Know the mechanic so he knows your car. Treat them right and they will treat you right.

Not sure where you people live…but all mechanics I know here in NH and MA all charge by what the book rate tells them. In MOST cases a good experienced mechanic can do the job faster then the book says. Some a LOT FASTER. It’s perfectly legal and acceptable. I have no problem with it. As OK said…there’s a lot more behind it then just the actual repair…even in small one/two person shops.

I am over the shell shock now, but really was surprised a gas filter change cost more than an oil change,

Interesting thought, but you’ve got it backwards. It’s not that the gas filter should cost more than the oil change, it’s that the oil change service should cost $100.

The industry (myself included) has refused to price an oil change service at a reasonable, profitable level. I’m not saying that it should be a cash cow, but if we were to price an oil change to provide simply the same level of income or profit as other routine maintenance and repair, it would cost about $100.

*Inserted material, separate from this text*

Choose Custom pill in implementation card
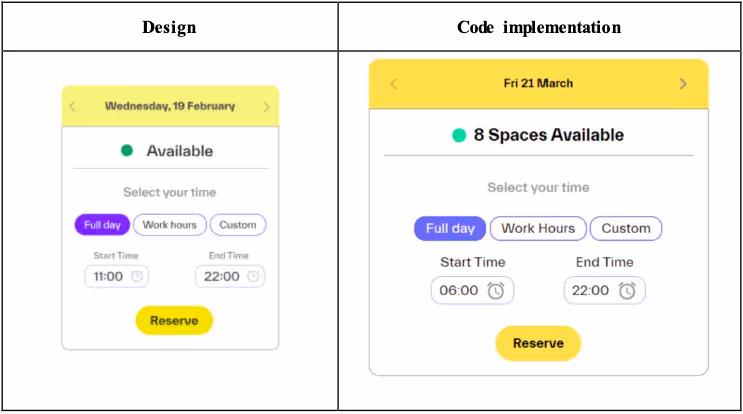This screenshot has height=414, width=743. [x=626, y=228]
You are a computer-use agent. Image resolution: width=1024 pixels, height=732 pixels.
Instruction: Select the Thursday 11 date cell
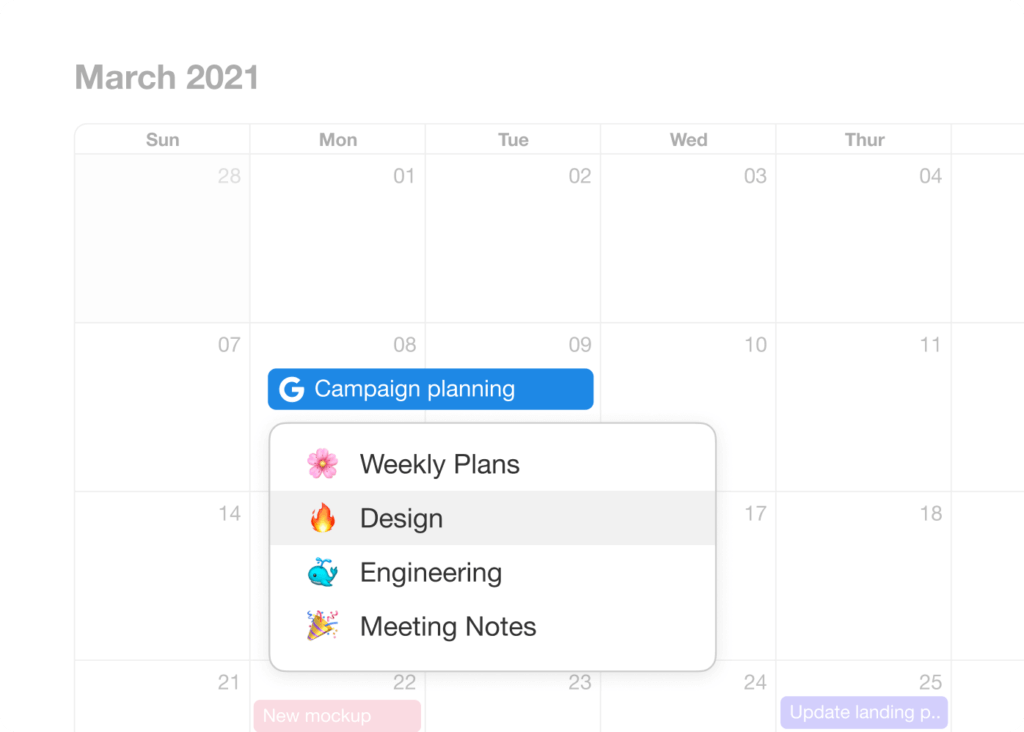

I don’t know why I remember these numbers, but they’re from my youth, and we all remember the old days fondly. In 1985 when I got my first job at a neighborhood Chevron station, an oil change billed out at $8.95 for a filter, $8.95 for a lube, and $2.00/qt for the oil. With tax it was about $30. And we were busy 7 days a week.

30 years later, the shop labor rate is about 3X what it was back then, the minimum wage is 3X what it was, houses cost 3X what they did, you get my point. And here I am offering the same service with up to 6 qts. of oil for $34.95 plus tax–with a tire rotation!

The $57 is your convenience fee for not doing the work yourself.

Sometimes the convenience fee is too high. When the shop wanted to charge me $600 to replace a brake master cylinder that was like, $30 at the parts store, I said that’s not enough convenience for what you’re charging me and did the work myself. That, also, was a half hour job (yay speed bleeders!) for me, but I’m sure it was listed as longer in their book (and fairly so - they don’t know I have speed bleeders on there and would have to hook up their vac/pressure bleeder). I wasn’t willing to pay a $570 convenience fee. Others might be, or might have to because they don’t know how to do the work themselves.

Only you can decide if a $57 convenience fee is worth it to not have to screw with doing the fuel filter yourself. The guy doing it for you has the right to make a living, and $114 per hour really isn’t all that bad when you consider that he has to pay for his shop, his employees, and taxes before he takes any money home.

I just consider it a learning experience to throw into the equation for next time. It is a little different when you are paying someone for their time than doing it yourself. I have to admit though, after banging my head against the wall doing my own work for years, I have been pleasantly surprised at how cheap some of these jobs are now to have someone else do it.